» Dataset extract:
[Begin]

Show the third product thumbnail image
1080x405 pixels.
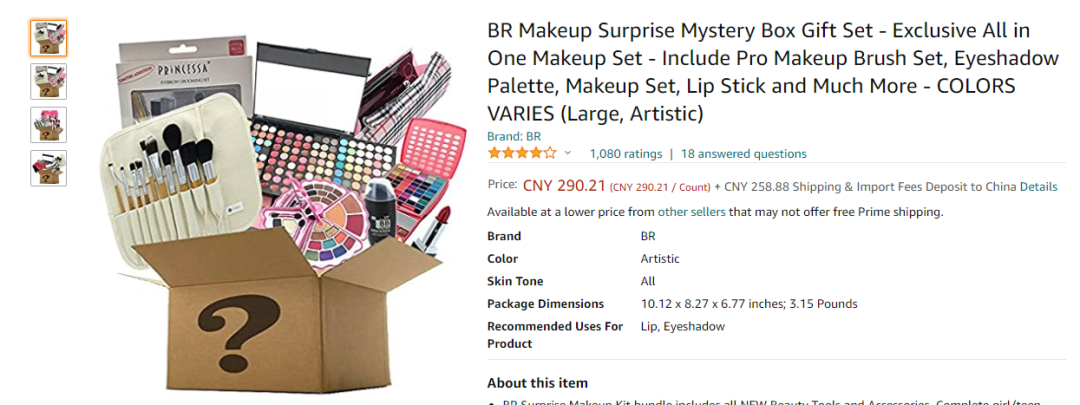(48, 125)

[End]
[Begin]

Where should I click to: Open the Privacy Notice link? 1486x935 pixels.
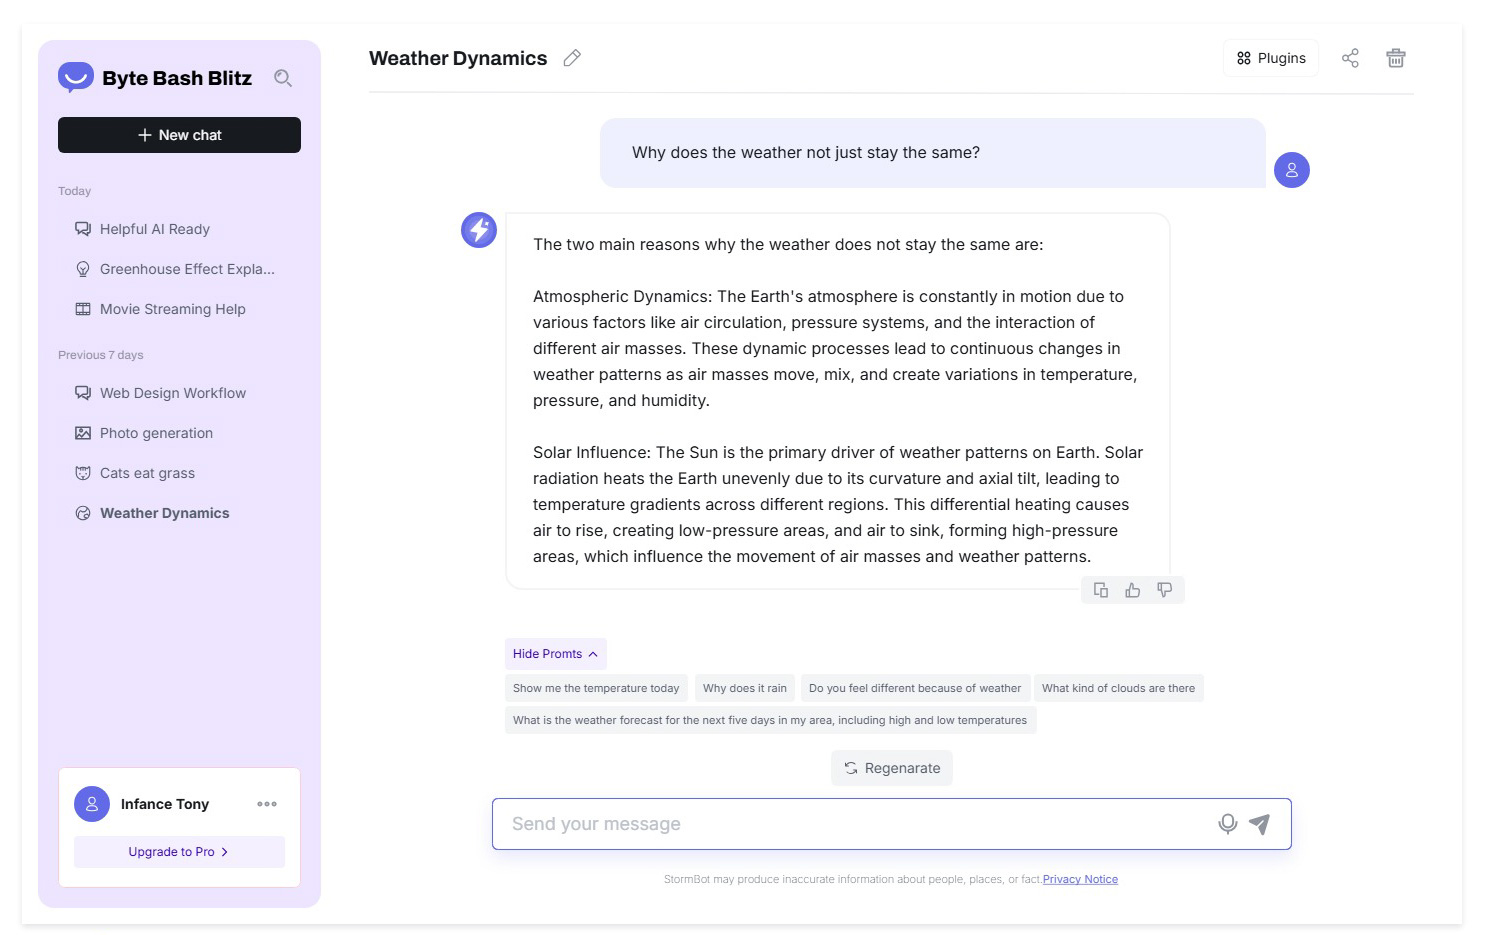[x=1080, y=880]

[End]

» Aim:
Rewrite the records from the line with "Where should I" up to and including the line with "[x=1080, y=880]", swapping "Privacy Notice" for "Terms of Use" and keeping everything else the same. Leave the pictures out.

» Written response:
Where should I click to: Open the Terms of Use link? 1486x935 pixels.
[x=1080, y=880]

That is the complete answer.